AIM OF THE EXERCISE — Copy out each line of the entries below in which the string "خرید" appears.

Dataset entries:
>>>>
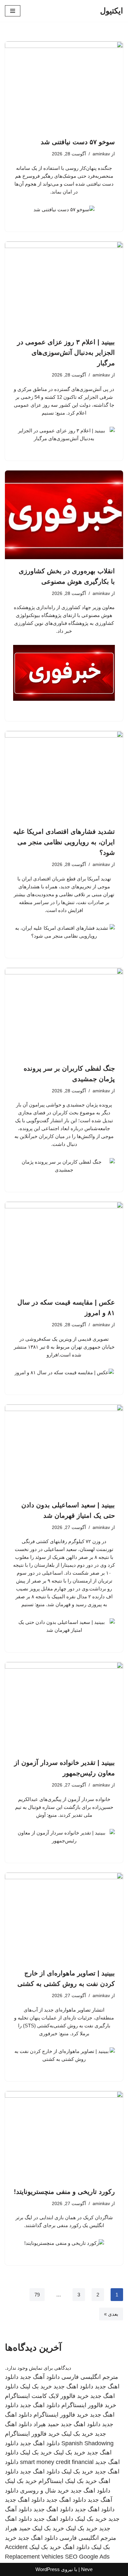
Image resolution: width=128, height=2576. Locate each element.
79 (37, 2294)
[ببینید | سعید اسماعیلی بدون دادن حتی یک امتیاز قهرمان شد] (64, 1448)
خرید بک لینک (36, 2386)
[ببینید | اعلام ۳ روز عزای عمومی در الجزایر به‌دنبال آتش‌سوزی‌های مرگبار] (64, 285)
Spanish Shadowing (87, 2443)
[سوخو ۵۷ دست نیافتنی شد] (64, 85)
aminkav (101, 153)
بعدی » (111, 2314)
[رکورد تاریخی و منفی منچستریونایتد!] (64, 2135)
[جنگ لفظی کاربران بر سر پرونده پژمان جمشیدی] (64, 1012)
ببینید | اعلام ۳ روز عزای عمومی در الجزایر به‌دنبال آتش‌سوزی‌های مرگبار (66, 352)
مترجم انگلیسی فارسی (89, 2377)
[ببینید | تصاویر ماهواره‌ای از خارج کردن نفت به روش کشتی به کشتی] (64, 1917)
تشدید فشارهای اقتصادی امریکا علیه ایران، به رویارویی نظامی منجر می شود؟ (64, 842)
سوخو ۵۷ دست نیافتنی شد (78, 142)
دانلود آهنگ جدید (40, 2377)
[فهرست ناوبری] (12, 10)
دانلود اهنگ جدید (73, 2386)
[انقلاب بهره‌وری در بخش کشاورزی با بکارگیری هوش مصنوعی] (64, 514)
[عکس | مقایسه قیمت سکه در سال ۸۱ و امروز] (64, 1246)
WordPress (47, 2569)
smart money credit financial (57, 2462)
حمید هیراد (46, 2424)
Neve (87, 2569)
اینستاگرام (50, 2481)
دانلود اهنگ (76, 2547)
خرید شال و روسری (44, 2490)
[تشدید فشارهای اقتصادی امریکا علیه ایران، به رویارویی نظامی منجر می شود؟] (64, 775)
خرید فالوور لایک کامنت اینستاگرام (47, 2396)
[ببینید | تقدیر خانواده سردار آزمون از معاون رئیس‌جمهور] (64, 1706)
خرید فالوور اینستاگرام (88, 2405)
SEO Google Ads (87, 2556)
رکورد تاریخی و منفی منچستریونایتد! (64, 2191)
<<<<
>>>>
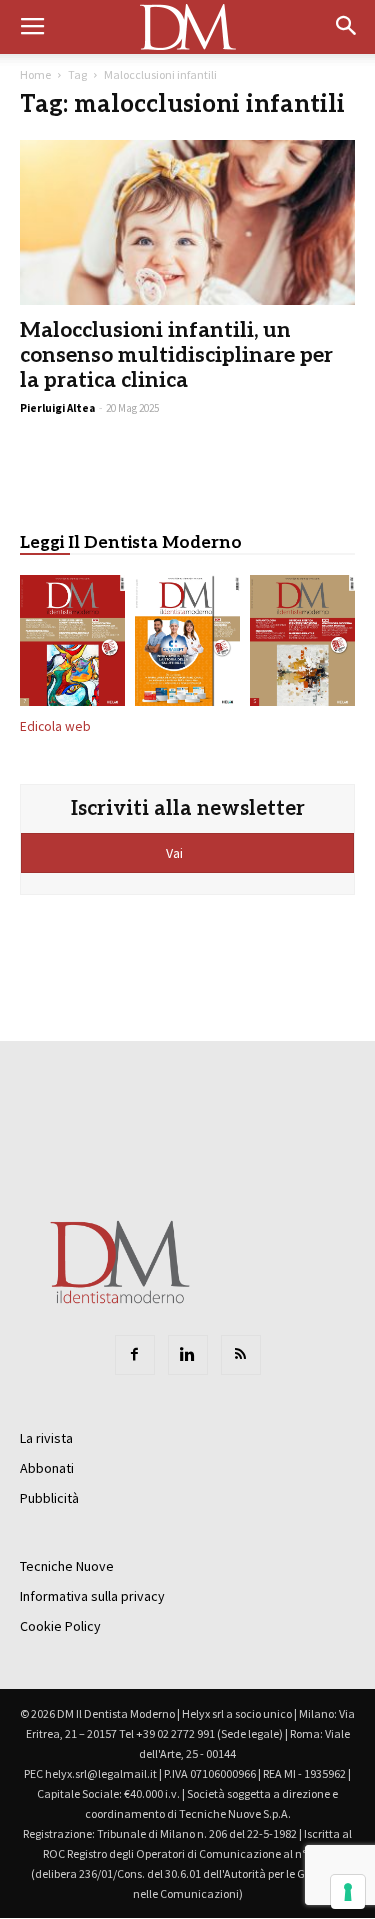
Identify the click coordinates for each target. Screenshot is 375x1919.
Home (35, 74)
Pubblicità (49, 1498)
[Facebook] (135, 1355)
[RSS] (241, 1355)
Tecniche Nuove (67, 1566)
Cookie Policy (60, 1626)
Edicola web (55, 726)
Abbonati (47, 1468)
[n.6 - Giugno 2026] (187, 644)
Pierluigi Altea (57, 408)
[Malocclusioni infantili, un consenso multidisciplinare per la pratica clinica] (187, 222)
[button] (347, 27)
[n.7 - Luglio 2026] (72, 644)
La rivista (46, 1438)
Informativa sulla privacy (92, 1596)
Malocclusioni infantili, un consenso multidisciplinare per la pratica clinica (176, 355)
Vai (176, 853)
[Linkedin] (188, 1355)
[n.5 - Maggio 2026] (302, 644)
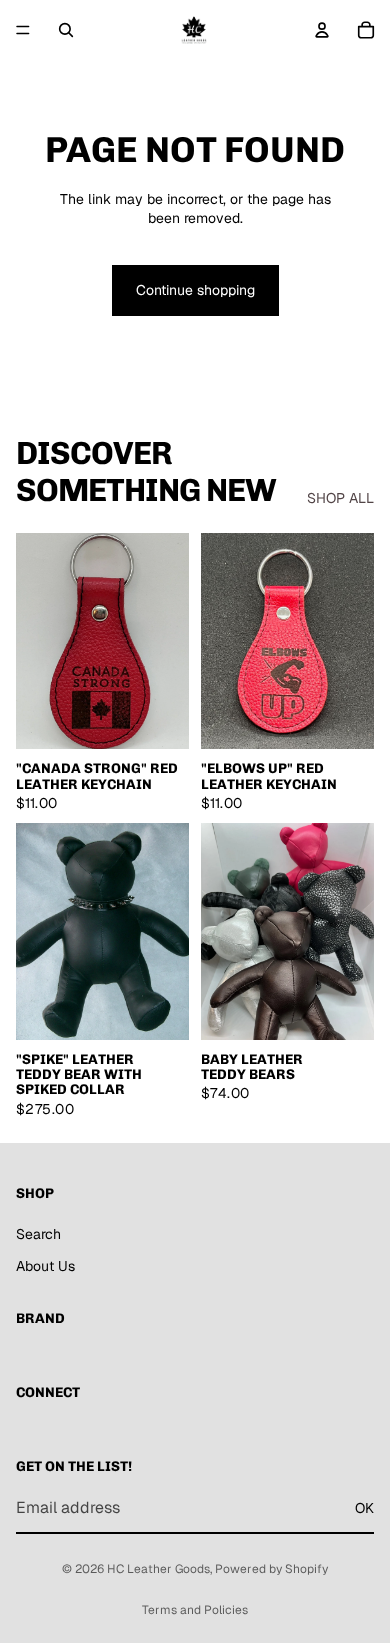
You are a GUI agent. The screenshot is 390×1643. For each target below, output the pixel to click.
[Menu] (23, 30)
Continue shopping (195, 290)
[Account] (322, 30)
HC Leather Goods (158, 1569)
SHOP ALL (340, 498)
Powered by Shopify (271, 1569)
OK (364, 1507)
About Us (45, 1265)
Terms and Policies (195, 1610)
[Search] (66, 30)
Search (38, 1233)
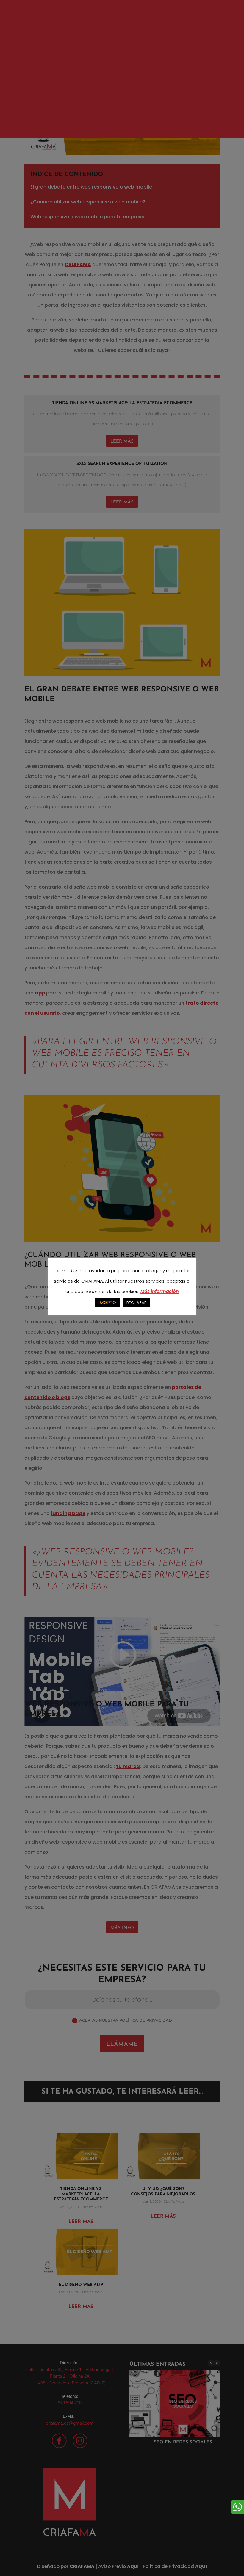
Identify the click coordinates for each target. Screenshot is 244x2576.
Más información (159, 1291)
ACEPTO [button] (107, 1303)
<<<<
REPLY —
خرید بک لینک (36, 2386)
خرید شال و روسری (44, 2490)
خرید فالوور لایک کامنت اینستاگرام (47, 2396)
خرید فالوور اینستاگرام (88, 2405)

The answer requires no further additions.